> _YOUR INSTRUCTIONS_:
Sort through the entries below and pull out lines containing the word "hamburger".

> _RECORD EXCERPTS_:
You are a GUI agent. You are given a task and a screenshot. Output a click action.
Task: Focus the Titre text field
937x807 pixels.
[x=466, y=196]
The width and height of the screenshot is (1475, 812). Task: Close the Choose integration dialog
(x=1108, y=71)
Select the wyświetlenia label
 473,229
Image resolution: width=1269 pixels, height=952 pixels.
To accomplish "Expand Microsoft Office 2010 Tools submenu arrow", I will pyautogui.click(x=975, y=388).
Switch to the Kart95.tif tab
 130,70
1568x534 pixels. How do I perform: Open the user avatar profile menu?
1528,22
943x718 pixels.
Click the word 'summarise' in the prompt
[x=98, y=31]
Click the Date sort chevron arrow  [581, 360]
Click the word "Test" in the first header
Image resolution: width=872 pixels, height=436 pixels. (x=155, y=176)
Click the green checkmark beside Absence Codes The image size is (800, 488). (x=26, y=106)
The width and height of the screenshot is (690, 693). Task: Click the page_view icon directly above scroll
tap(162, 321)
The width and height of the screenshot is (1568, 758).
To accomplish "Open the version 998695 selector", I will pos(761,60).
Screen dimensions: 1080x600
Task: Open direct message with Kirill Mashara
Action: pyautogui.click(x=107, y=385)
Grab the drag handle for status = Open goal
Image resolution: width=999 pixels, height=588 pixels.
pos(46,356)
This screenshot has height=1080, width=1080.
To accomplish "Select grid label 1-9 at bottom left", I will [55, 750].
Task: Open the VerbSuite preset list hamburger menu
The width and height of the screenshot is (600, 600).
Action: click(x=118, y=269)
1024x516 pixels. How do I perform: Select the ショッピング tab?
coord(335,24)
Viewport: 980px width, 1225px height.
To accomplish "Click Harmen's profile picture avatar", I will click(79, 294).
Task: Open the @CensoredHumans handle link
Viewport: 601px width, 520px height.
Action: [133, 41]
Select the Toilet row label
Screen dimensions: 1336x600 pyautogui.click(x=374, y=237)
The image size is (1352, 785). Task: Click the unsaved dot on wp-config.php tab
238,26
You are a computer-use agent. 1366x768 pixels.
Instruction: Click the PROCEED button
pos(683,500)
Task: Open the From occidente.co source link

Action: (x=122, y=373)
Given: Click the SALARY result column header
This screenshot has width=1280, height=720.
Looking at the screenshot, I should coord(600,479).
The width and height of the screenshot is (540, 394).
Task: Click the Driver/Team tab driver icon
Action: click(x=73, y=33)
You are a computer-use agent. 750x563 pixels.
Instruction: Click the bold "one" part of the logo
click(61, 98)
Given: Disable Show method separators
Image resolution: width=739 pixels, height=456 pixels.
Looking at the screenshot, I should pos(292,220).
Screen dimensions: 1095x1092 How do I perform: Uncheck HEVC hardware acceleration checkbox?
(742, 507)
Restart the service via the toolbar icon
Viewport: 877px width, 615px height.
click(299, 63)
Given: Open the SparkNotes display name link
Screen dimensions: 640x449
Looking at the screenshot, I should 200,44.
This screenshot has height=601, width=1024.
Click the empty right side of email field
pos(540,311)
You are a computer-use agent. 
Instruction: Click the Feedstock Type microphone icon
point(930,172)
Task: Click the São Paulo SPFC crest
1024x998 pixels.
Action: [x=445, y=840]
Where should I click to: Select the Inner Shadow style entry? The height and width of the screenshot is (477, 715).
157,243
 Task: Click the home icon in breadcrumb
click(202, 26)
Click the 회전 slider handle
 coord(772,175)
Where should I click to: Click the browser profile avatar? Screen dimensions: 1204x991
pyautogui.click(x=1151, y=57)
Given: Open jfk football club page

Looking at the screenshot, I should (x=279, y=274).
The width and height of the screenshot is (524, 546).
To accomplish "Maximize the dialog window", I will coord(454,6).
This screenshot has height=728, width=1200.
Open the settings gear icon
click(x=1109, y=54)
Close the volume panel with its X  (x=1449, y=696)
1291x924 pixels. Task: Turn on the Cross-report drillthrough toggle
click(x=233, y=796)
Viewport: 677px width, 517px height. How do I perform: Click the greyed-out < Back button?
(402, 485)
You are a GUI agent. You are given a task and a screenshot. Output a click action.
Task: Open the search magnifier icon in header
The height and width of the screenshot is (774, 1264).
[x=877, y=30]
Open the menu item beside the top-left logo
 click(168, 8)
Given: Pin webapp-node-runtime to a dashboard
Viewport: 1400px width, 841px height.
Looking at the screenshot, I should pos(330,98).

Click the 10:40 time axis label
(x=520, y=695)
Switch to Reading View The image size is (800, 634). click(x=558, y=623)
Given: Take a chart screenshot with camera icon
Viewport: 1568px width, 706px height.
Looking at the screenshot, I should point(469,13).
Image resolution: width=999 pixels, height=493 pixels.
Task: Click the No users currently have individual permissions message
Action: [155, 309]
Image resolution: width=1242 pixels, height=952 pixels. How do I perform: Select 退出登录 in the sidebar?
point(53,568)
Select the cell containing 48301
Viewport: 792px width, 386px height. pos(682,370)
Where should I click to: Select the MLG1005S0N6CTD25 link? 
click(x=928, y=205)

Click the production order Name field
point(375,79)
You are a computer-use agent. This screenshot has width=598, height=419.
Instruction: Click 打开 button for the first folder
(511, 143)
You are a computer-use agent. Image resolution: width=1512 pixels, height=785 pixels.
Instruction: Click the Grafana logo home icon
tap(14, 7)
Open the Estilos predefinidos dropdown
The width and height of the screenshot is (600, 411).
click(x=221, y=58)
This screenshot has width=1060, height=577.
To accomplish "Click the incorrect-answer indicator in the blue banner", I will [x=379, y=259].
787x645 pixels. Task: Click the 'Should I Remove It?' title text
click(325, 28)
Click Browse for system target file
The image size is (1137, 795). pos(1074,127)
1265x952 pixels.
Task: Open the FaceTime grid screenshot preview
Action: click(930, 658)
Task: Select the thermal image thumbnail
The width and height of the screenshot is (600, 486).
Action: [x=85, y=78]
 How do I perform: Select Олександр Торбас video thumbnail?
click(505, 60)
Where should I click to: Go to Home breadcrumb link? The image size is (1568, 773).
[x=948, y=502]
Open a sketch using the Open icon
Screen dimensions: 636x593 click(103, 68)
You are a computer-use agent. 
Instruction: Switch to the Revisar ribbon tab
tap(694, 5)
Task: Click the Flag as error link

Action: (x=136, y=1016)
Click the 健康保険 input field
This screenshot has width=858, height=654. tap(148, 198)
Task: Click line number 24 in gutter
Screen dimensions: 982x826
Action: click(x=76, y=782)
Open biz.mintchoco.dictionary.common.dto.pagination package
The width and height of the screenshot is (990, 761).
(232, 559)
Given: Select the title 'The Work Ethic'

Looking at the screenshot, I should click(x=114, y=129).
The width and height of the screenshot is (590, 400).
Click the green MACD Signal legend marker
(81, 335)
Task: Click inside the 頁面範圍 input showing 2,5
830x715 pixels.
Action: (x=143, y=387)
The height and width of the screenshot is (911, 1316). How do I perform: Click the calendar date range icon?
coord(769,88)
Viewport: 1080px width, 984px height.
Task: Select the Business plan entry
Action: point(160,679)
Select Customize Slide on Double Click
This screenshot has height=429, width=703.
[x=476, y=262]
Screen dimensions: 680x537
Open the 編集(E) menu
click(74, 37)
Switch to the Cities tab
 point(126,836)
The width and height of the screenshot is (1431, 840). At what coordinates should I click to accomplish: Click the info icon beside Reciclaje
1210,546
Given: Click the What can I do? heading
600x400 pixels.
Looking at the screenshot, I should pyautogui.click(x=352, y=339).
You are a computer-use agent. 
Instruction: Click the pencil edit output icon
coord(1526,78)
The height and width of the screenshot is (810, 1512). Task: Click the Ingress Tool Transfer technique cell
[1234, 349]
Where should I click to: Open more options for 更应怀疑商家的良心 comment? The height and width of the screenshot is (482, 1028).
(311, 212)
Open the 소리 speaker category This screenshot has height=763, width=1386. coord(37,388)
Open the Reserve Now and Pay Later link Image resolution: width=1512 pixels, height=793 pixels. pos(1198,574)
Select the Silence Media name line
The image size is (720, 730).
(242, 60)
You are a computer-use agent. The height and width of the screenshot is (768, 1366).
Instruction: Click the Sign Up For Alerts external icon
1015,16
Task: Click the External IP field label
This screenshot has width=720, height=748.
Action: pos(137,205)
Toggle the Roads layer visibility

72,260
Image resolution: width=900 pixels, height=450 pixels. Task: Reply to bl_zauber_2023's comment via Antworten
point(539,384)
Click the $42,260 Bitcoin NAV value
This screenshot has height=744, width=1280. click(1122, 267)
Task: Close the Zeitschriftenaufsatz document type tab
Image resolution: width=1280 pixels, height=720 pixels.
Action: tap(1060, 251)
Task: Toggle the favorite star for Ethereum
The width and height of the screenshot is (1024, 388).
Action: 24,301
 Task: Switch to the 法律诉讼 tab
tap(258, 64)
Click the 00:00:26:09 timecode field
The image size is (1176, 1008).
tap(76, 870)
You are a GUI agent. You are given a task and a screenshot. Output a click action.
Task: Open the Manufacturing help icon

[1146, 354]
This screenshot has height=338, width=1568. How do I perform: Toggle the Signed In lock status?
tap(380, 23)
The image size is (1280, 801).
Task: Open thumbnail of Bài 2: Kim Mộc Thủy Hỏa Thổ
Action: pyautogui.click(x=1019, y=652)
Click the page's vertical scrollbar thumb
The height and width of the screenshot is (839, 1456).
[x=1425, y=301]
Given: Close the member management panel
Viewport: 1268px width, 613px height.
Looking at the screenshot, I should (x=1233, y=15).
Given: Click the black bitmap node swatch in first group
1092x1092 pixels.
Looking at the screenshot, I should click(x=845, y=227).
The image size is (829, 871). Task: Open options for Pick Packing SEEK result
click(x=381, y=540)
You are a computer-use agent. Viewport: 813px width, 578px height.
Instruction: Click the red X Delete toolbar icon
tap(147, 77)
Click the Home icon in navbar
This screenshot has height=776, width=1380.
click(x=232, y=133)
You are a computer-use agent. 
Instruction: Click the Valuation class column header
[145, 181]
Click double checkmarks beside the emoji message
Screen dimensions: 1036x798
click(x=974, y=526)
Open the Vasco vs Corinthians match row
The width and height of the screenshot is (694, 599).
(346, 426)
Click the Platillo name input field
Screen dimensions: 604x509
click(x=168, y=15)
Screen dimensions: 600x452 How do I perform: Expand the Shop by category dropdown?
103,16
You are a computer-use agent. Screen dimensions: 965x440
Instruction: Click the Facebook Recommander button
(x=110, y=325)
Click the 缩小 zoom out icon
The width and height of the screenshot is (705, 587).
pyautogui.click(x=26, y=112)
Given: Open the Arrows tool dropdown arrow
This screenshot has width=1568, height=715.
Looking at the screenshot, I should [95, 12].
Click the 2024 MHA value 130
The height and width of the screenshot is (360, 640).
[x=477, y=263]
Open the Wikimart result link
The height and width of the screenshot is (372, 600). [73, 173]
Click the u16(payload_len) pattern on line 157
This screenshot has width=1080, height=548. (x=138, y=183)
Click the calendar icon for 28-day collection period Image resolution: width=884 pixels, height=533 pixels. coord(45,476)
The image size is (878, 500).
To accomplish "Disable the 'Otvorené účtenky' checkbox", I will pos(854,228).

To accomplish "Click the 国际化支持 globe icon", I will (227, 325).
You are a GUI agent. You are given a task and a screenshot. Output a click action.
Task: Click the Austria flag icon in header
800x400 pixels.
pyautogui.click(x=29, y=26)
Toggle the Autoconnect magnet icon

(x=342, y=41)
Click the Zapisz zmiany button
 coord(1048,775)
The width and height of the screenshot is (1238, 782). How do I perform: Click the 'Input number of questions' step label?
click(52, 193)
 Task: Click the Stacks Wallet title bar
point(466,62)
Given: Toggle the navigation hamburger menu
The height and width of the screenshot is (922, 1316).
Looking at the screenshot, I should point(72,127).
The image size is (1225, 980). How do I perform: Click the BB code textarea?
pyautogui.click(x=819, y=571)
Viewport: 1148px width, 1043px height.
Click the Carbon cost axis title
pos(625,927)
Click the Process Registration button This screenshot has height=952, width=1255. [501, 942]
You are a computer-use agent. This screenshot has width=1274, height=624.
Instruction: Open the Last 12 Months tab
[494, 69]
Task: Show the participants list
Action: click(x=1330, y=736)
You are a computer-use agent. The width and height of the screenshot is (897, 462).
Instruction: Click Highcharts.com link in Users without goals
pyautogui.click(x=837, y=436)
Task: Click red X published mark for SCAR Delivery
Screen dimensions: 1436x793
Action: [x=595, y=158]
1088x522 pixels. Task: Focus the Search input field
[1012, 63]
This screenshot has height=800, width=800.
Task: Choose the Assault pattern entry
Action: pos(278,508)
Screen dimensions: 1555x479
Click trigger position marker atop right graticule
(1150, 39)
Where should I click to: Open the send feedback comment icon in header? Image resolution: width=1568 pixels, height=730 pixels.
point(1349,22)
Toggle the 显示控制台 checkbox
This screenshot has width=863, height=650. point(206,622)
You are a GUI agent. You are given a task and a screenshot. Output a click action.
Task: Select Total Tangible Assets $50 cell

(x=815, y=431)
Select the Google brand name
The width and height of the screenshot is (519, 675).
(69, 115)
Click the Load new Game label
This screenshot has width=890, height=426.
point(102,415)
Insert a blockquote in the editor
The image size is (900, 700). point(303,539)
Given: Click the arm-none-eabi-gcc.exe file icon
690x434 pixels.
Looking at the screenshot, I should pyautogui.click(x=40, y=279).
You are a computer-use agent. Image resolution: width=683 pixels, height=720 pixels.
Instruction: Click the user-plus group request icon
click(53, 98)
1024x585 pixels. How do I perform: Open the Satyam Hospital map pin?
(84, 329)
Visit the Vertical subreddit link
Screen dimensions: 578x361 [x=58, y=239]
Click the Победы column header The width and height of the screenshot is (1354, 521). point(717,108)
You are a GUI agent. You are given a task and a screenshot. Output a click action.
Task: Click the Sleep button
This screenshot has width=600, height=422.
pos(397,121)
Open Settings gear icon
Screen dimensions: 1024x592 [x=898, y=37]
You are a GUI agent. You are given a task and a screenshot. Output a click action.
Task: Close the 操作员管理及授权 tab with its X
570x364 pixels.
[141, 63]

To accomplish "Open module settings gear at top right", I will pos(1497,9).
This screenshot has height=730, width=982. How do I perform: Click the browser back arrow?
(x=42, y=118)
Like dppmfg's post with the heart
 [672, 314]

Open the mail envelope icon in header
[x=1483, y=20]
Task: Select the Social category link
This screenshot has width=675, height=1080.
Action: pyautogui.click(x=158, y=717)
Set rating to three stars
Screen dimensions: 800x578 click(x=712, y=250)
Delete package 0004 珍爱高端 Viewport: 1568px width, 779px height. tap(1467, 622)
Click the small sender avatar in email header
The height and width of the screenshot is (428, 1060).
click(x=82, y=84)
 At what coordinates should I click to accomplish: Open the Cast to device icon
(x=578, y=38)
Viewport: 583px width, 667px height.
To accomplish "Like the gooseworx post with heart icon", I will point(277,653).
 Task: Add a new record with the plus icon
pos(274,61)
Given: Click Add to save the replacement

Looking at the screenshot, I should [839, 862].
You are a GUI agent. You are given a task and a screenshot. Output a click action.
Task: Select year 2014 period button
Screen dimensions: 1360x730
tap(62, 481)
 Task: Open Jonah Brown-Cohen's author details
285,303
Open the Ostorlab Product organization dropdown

> _RESULT_:
Task: Open the VerbSuite preset list hamburger menu
Given: Toggle the navigation hamburger menu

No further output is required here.